Spring Rolls Ingredients
- 2 tablespoons grapeseed oil, divided
- 1/2 pound ground pork
- 1 clove garlic, minced
- 1-inch piece ginger, grated
- 2 cups shredded green cabbage (about 4 ounces)
- 1/2 cup shredded carrot (1 medium)
- 1 green onion, thinly sliced
- 1 tablespoon soy sauce
- 1 tablespoon oyster sauce
Dipping Sauce Ingredients
- 1/2 cup orange marmalade
- 1 tablespoon white vinegar
- 2 teaspoons soy sauce
- Sriracha sauce, to taste
To make spring rolls
- 12 spring roll wrappers (cover with slightly damp towel to keep from drying out)
- 2 tablespoons water
- 1 tablespoon cornstarch
- Grapeseed oil for brushing rolls
- Heat 1 tablespoon grapeseed oil in a large sauté pan over high heat. Add ground pork and cook until browned, stirring frequently to break up chunks. Transfer browned pork to a bowl and reserve.
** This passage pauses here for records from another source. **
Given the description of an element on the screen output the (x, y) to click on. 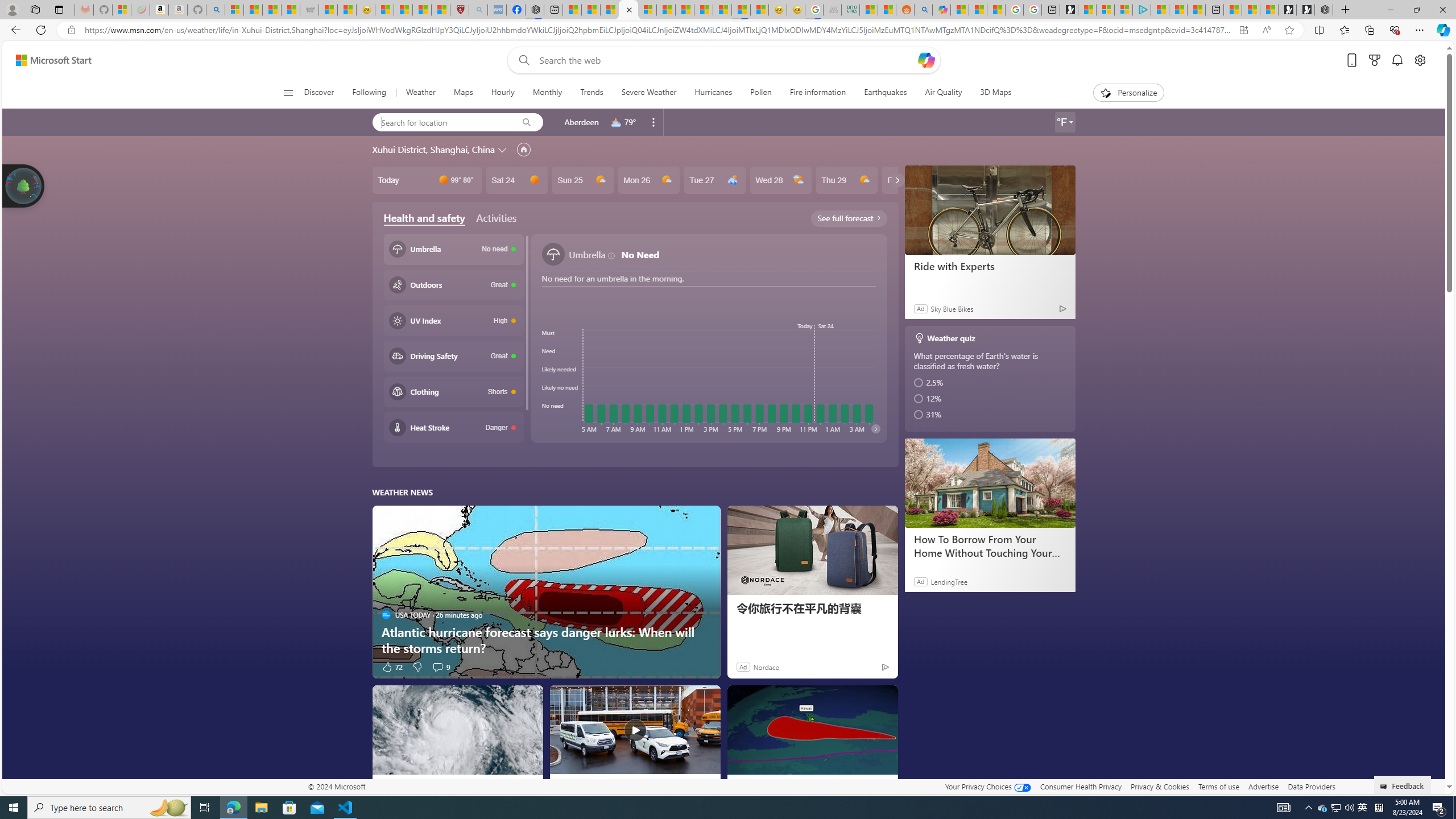
Severe Weather (648, 92)
UV index High (453, 319)
Aberdeen (581, 121)
Pollen (760, 92)
Outdoors Great (453, 284)
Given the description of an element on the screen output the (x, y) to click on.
- Wipe the pan clean, add remaining grapeseed oil and reduce heat to medium. Add the garlic and ginger and cook for 30 seconds.
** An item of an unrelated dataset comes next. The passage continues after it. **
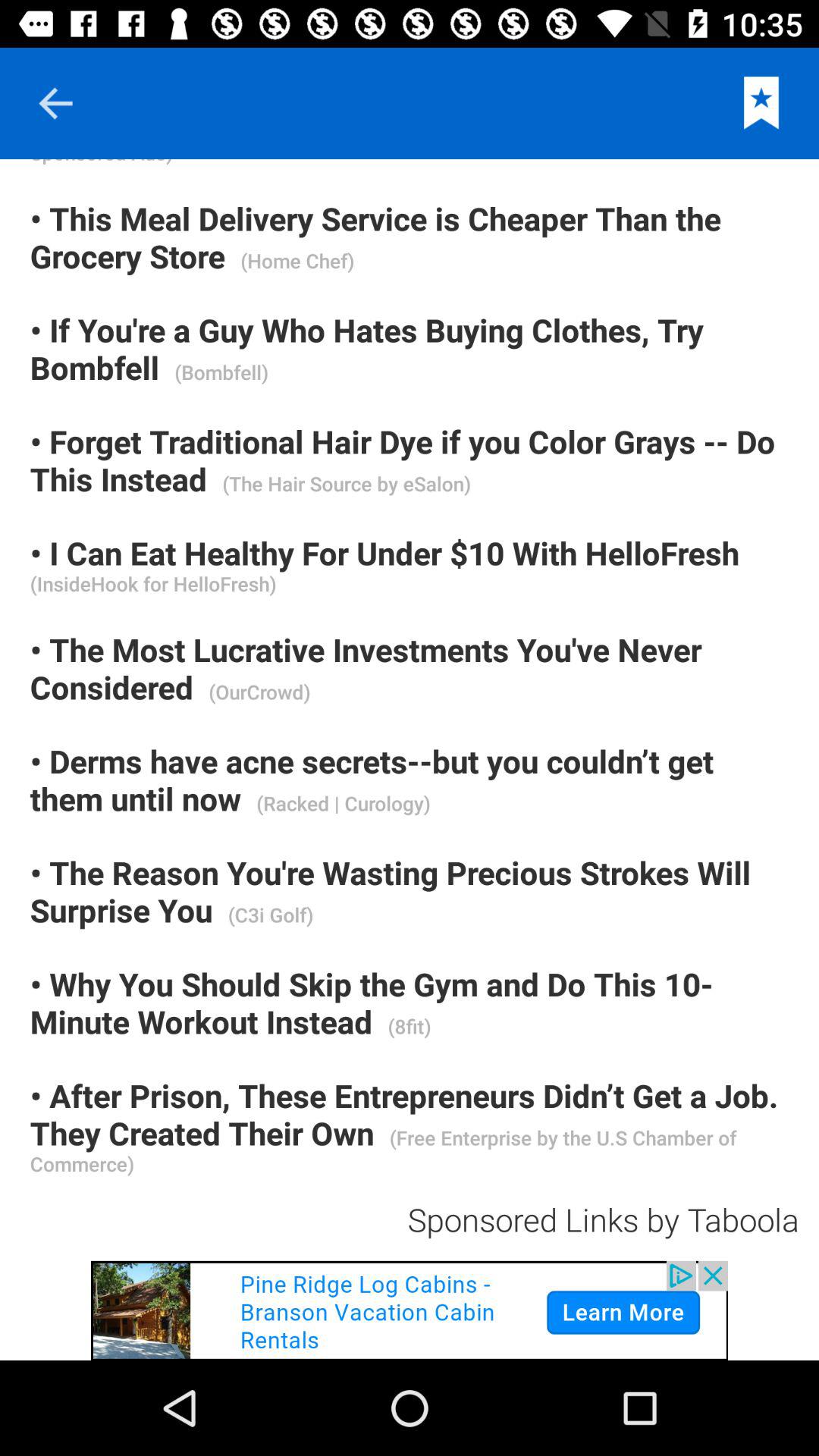
advertisement bar (409, 1310)
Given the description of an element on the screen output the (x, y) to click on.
- Add the carrots, cabbage and green onion. Cook, stirring frequently, until vegetables have softened, 3-5 minutes.
- Add the browned pork back into the pan. Add the soy sauce and oyster sauce and stir well. Spread the mixture out on a baking pan and refrigerate until completely cool.
- Make dipping sauce while filling cools. Combine all ingredients in a small bowl and whisk until well combined. Cover and chill until ready to use.
- Whisk together water and cornstarch in a small bowl to make a slurry.
- Place one spring roll wrapper on a clean cutting board so that one corner points towards you like a diamond. Keep remaining spring rolls covered until ready to use. Place 2 rounded tablespoons of filling horizontally across the wrapper, just below the halfway line. Fold up the bottom corner tightly over the filling. Fold over the two side corners, forming a tight, neat packet. Spread a small amount of cornstarch slurry along the top edge of the wrapper (this is the glue that holds the spring roll together) and tightly roll up the spring roll.
- Place rolled spring roll on a baking pan or plate and keep covered with plastic wrap while making remaining spring rolls.
- Select AIRFRY/450°F/SUPER CONVECTION/13 minutes and press START to preheat oven.
- Lightly brush the outsides of the spring rolls with grapeseed oil and place in a single layer on the airfry rack.
- Cook in rack position 4 until golden and crisp, about 15 minutes. Serve immediately with dipping sauce.
Tip: Freeze uncooked spring rolls in a single layer then transfer to large zip-top bag and store in freezer for up to one month. To cook, follow instructions from step 8.